As a man who continues to make more than a few dollars from his acting career (think mail carrier Cliff Clavin on Cheers and a character voice in every Pixar movie since Toy Story), John Ratzenberger said many are surprised when he calls for turning off the television (video games, etc.) and sending kids outside to learn how to make things.

John Ratzenberger’s Made in America on the Travel Channel has celebrated the American worker but also highlighted the pending skills crisis in America. A documentary, Industrial Tsunami, to be released in early 2011 will illustrate the threats of this skills shortage to our economy and way of life.

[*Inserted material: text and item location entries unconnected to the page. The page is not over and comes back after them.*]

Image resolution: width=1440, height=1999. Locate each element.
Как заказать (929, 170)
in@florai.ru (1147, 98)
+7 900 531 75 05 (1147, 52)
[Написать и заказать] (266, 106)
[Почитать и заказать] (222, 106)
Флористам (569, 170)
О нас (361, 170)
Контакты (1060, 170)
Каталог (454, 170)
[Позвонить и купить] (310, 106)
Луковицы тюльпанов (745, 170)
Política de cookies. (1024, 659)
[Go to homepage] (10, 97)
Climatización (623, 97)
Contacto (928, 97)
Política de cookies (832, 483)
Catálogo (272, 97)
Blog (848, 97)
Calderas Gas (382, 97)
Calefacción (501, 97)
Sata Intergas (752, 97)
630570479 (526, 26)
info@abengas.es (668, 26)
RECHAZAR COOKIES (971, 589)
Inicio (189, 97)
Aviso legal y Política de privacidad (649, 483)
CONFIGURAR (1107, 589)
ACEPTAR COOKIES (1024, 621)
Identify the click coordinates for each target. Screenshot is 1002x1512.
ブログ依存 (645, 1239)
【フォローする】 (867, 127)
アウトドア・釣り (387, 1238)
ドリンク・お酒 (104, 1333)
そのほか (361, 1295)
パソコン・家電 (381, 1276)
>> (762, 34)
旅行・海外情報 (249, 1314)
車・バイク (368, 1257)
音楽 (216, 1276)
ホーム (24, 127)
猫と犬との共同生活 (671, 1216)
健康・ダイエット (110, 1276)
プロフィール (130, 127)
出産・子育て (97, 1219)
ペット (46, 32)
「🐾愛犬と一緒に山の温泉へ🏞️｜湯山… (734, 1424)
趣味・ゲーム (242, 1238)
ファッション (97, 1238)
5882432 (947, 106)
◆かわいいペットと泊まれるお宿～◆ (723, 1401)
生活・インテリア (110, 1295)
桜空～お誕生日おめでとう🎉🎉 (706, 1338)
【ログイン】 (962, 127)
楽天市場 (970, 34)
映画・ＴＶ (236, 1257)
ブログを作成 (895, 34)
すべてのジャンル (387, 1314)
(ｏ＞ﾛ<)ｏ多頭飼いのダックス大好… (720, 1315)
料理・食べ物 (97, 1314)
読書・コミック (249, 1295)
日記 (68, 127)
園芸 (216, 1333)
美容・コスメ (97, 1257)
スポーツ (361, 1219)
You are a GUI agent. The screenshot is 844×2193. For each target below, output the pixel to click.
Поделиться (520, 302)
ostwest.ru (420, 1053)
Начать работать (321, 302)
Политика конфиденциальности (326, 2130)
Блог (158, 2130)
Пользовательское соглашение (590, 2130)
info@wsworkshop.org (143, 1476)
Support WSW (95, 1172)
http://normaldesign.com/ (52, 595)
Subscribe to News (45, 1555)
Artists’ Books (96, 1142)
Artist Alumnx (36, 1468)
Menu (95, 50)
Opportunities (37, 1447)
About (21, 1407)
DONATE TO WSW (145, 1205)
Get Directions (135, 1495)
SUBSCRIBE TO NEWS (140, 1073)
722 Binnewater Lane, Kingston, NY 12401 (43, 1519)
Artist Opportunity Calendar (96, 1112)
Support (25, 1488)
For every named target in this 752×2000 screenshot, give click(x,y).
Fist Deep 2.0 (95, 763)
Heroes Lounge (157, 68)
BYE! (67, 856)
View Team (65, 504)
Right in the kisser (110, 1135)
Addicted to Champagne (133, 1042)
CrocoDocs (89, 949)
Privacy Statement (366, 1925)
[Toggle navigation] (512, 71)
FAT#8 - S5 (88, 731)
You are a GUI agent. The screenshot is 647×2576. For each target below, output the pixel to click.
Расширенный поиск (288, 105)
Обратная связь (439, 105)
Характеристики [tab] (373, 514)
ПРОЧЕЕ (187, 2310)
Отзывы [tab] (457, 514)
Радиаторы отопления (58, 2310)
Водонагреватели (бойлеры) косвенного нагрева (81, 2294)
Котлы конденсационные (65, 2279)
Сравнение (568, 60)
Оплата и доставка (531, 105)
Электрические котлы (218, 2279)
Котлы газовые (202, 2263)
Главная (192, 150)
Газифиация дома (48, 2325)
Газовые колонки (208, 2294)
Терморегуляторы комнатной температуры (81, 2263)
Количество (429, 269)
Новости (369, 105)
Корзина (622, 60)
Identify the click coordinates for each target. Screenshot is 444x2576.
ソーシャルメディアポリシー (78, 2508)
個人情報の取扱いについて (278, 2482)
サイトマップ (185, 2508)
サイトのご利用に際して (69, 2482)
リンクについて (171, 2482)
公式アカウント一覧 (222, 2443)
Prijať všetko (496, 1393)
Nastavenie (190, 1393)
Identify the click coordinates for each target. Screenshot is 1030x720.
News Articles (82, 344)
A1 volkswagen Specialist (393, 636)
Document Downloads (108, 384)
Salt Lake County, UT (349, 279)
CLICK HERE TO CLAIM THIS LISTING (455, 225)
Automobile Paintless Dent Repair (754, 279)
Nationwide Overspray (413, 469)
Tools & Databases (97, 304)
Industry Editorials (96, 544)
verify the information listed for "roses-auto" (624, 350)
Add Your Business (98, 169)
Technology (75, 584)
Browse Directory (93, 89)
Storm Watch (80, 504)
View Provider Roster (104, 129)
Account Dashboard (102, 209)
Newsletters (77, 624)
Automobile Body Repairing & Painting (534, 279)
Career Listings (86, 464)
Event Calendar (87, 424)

A few of Ratzenberger’s key points during his most interesting presentation this week to the Chamber board of directors:

  • The importance of kids playing and learning with their hands — everything from utilizing the box that contained the new appliance to building the treehouse in the backyard. Ratzenberger was a carpenter (he helped build the stage at Woodstock) and deck hand on a ship, among other jobs, during his younger days.
  • The demise of shop and auto classes in the education system. A member of the board of trustees at Pepperdine and Sacred Heart universities, he says he has advised university presidents that in addition to their areas of study, students should be required to know how to change a tire before they graduate.
  • There is a deficit of 500,000 welders in the U.S. and colleges awarded twice as many degrees a year ago in sports management than engineering.
  • "Blue collar" has almost become a dirty phrase, including in portrayals on television and in the movies.
  • The harm of the entitlement mentality among many today. "You don’t get self-esteem by being handed things; you get self-esteem by making things, by your accomplishments."
  • High standards are a must — in education and all aspects of life. Ratzenberger continues his 15-year relationship with Pixar because it refuses to lower its standards when producing its movies.
  • His top piece of advice for business men and women: get involved in your schools and make a difference.